Conventional approach for analyzing data
- Analyzed just 10% if customer data for personalizing loyalty campaigns on mainframes, Teradata and SAS
- Processing time to analyze 10% of data: 6 weeks
Big Data Approach
- Shifted to Hadoop with 300 nodes of commodity servers
- Time taken to process 100% of customer data now: 1 week!!
- Interactive reports can be developed in 3 days instead of 6 to 12 weeks
- Saved millions of dollars in mainframe and RDBMS cost and got 5000% better performance
- Increased revenues through better analysis of customer data
Orbitz is a leading travel company using latest technologies to transform the way clients around the world plan the travel. They operate the customer travel planning sites Orbitz, Ebookers and Cheap Tickets. It generates 1.5mn flight searches and 1mn hotel searches daily and the log data being generated by this activity is approximately 500GB in size. The raw logs are only stored for a few days because of costly data warehousing. To handle such huge data and to store it using conventional data warehouse storage and analysis infrastructure was becoming more expensive and time consuming with time.
For example, to search hotel in database using conventional approach which was developed in Perl/ Bash, extraction need to be done serially. The time it was taking to process and sort hotels based on just last 3 months data was also 2 hours which was again not acceptable and feasible solution today when customers are expecting results to be generated on just their click.

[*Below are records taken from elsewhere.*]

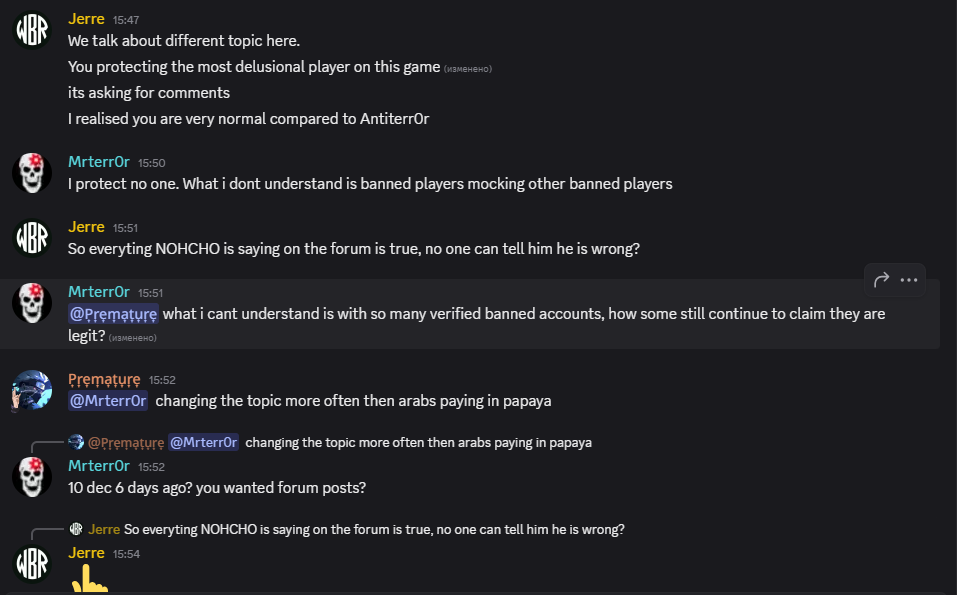
Task: Open the three-dot more options menu
Action: [x=909, y=280]
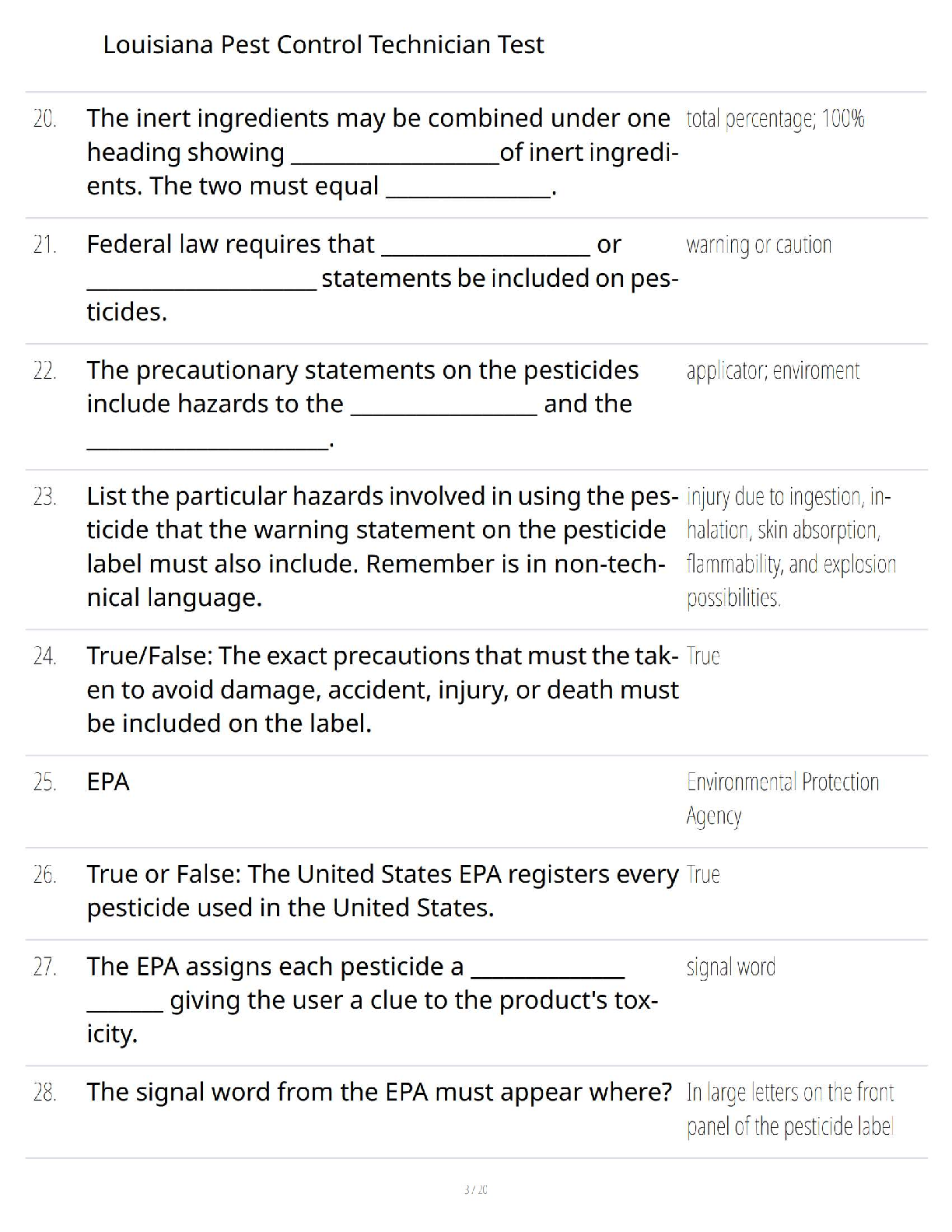Click the blank after 'each pesticide a'
Image resolution: width=952 pixels, height=1232 pixels.
click(x=548, y=970)
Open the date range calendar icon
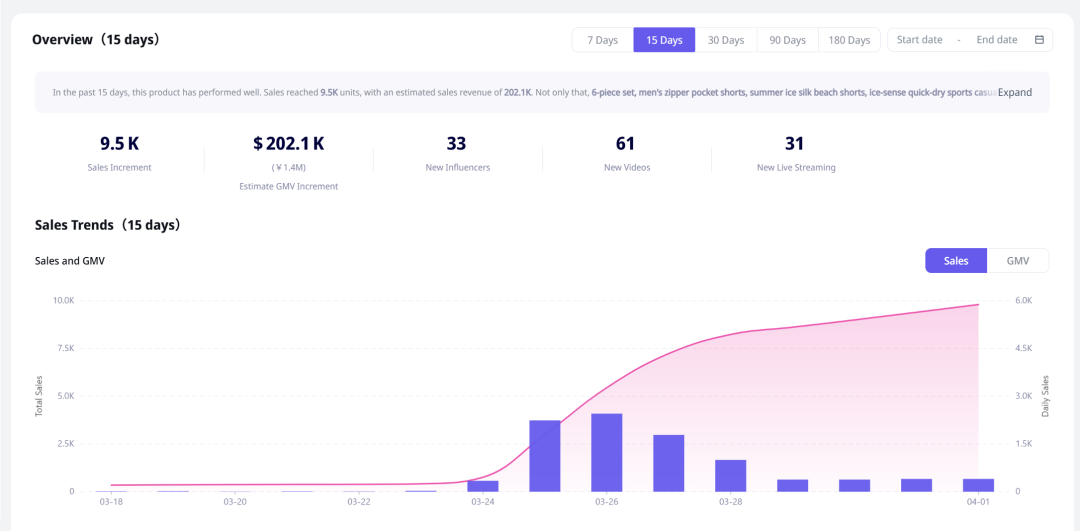This screenshot has height=531, width=1080. (1039, 40)
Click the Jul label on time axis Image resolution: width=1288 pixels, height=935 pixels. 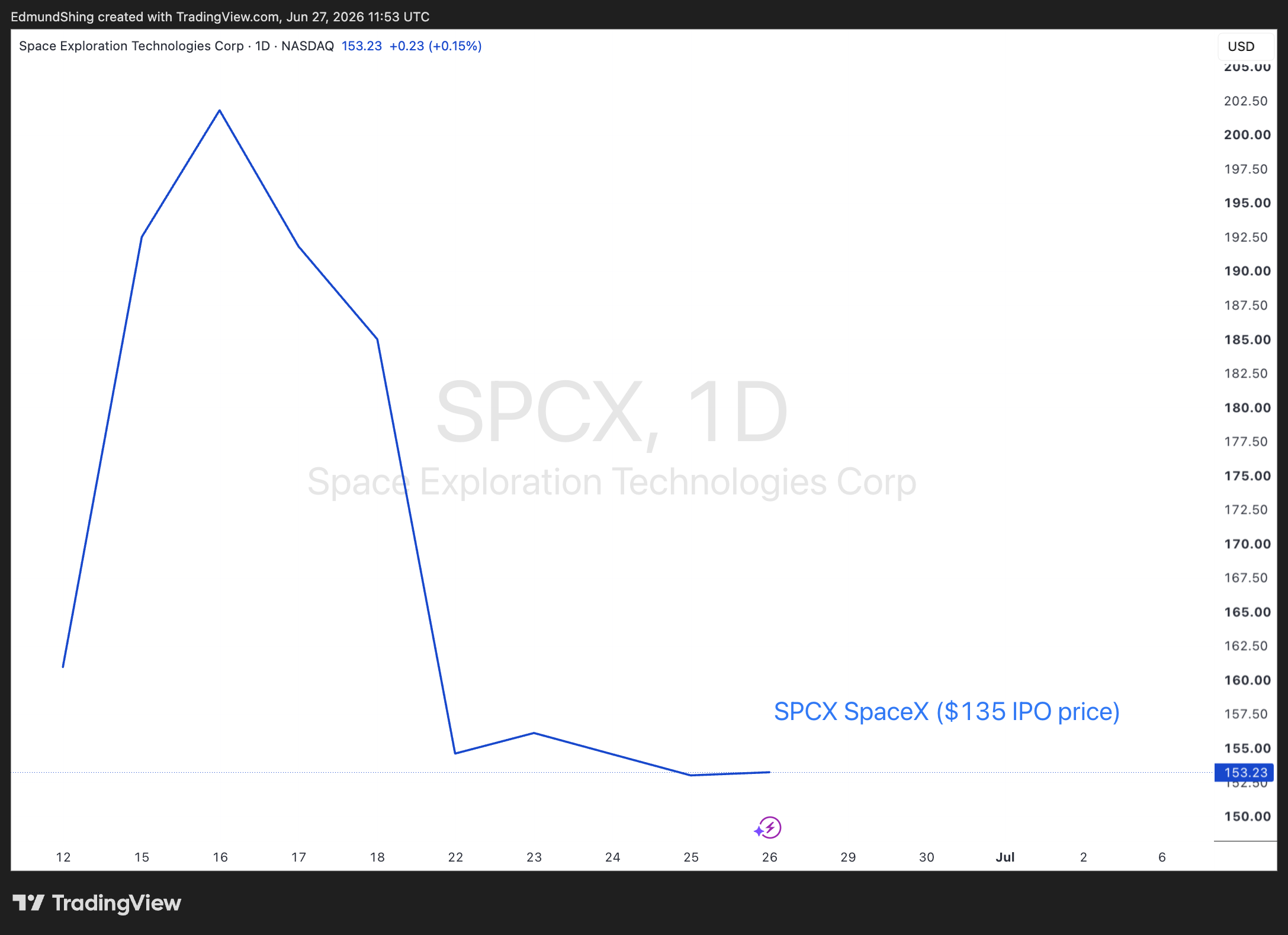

This problem was again very big and needed some solution to protect the company from losing their customers. Orbitz needed an effective way to store and process this data, plus they needed to improve their hotel rankings. It was then tried using Big Data and Hadoop approach. Here HDFS, Map Reduce and Hive were used to solve the problem and just amazing results were received. A Hadoop cluster provided a very cost-effective way to store vast amounts of raw logs. Data is cleaned and analyzed and machine learning algorithms are run.
Earlier when it was taking time of about 2 hours to generate search result on hotel data of last 3 months, the time was reduced to just 26 minutes to generate the same result with Big Data. Big data was able to predict hotel and flight search trends much faster, more efficiently and cheaper than the conventional approach.